**Exercise set:**
1 – Answer these questions about the Leontief aggregator exercise, one line each:
(a) What is the sole input of the technology consumers use to produce nontraded consumption?
(b) What does $y^T$ denote?
(c) How are tradable and nontradable consumption goods combined into the consumption good?
2 – Transcribe the Leontief aggregator exercise from "where $d_t$ denotes" up to and including "and hours worked.".
3 – List every symbol that the Leontief aggregator exercise explicitly calls a parameter.

[Text block — start]

Exercise 8.5

An Economy With a Leontief Aggregator

Problem

Consider a small open economy inhabited by identical consumers with preferences described by the utility function

\[ \sum_{t=0}^{\infty} \beta^t[ \ln c_t - \gamma h_t], \]

where $c_t$ denotes consumption, $h_t$ denotes hours worked, and $\beta\in (0,1)$ and $\gamma>0$ are parameters. The consumption good is a composite made of tradable and nontradable consumption goods via a Leontief aggregator. Formally,

\[ c_t = \min\{c^T_t,c^N_t\}, \]

where $c^T_t$ and $c^N_t$ denote, respectively, domestic absorption of tradables and nontradables in period $t$. To produce his nontraded consumption, each consumer operates a linear technology that uses labor as the sole input:

\[ c^N_t = A h_t, \]

where $A>0$ is a parameter. In addition, households can borrow or lend in the international financial market at the rate $r>0$. Their sequential budget constraint is given by

\[ d_t = (1+r) d_{t-1} + c^T_t - y^T, \]

where $d_t$ denotes the level of net external debt assumed in period $t$ and maturing in period $t+1$, and $y^T>0$ denotes a constant endowment of tradable goods. In period 0, households start with outstanding debt equal to $d_{-1}>0$. Finally, households are subject to a no-Ponzi-game constraint of the form

\[ \lim_{t\rightarrow \infty} (1+r)^{-t}d_t \le 0. \]

Characterize the equilibrium levels of consumption, consumption of nontradables, and hours worked.

[Text block — finish]
[Available data — start]

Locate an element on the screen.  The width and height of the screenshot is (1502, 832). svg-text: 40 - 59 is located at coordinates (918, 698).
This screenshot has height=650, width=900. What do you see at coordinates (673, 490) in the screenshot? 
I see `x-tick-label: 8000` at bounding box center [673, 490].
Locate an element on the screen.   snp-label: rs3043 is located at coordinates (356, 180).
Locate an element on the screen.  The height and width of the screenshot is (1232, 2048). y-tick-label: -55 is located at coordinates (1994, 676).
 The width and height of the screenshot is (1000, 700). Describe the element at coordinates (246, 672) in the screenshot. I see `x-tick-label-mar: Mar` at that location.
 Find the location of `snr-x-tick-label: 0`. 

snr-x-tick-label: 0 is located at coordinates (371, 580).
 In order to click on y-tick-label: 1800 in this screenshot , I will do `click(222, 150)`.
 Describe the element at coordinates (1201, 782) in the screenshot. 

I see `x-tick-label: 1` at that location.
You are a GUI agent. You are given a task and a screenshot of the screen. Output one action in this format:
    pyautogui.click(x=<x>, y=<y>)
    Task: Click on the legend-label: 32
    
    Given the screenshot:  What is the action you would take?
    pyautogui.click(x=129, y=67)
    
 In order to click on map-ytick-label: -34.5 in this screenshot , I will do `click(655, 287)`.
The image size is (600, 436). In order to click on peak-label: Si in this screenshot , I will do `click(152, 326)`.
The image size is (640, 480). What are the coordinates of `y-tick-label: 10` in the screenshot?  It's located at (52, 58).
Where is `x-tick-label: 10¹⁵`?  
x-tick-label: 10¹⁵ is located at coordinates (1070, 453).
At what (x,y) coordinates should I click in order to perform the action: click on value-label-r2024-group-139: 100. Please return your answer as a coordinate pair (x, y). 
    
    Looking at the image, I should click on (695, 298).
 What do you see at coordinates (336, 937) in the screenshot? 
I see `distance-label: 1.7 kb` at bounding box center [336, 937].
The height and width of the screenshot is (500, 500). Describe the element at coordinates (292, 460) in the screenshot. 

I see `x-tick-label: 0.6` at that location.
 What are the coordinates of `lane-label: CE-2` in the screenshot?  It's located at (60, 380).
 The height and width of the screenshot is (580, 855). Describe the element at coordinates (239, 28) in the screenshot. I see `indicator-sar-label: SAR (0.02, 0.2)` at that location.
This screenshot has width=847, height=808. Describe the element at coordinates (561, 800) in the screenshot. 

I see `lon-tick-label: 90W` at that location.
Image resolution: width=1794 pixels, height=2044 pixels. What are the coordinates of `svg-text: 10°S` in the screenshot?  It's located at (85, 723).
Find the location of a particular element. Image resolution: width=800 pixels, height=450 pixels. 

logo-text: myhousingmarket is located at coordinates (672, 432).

[Available data — finish]

**List of solutions:**
1 –
(a) Labor.
(b) A constant endowment of tradable goods.
(c) Via a Leontief aggregator.

2 –
where $d_t$ denotes the level of net external debt assumed in period $t$ and maturing in period $t+1$, and $y^T>0$ denotes a constant endowment of tradable goods. In period 0, households start with outstanding debt equal to $d_{-1}>0$. Finally, households are subject to a no-Ponzi-game constraint of the form

\[ \lim_{t\rightarrow \infty} (1+r)^{-t}d_t \le 0. \]

Characterize the equilibrium levels of consumption, consumption of nontradables, and hours worked.

3 –
β
γ
A